Impact: Many insurance plans mandate referrals for specialist visits, and without the necessary documentation, claims submitted for these services may be rejected. This leads to potential financial setbacks for the healthcare provider. In cases where referrals are mandatory, the absence of proper verification can result in patients facing denied specialist services. This not only causes dissatisfaction among patients but also disrupts the continuity of their care, potentially impacting their overall health outcomes.

Overlooking Patient Financial Responsibility

Error: The complexities surrounding copays, deductibles and out-of-pocket expenses makes it essential to keep patients aware of their financial responsibility. Hence, issues such as failure to inform patients about their financial responsibilities at the point of service, or incorrect assessments of patient financial responsibility and coverage adversely affects medical practices and its patients. 

Impact: Without clear communication, patients may be unaware of their financial obligations, leading to discrepancies in billed amounts and potential disputes, creating administrative challenges for practice owners.

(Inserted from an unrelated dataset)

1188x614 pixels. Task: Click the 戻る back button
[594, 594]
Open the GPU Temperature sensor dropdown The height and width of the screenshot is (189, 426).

Additionally,patients may experience dissatisfaction and trust issues if their financial responsibilities are not clearly communicated. This lack of transparency can erode patient-provider trust and negatively impact the overall patient experience, potentially leading to reduced patient retention. 

A Checklist For Medical Practices to Effectively Verify Patient Eligibility 


Self Service Eligibility Verification Applications: Reinforcement For Medical Practices?

Currently, most medical practices delegate revenue cycle operations to service providers. But with the digital age leaving its mark on the healthcare industry, healthcare applications are leading the charge for efficiency in practice administration. They can enable medical practices to cut costs by employing service providers for relatively simple RCM processes. 

The age of ‘self-service’ applications may be the way forward for medical practices to harness better efficiency in patient eligibility verification and claims check process. Promising features such as real-time eligibility verification, EHR integration, automated eligibility verification, etc, carry immense potential to speed up the process and ramp up accuracy in the two essential aspects of the practice RCM cycle.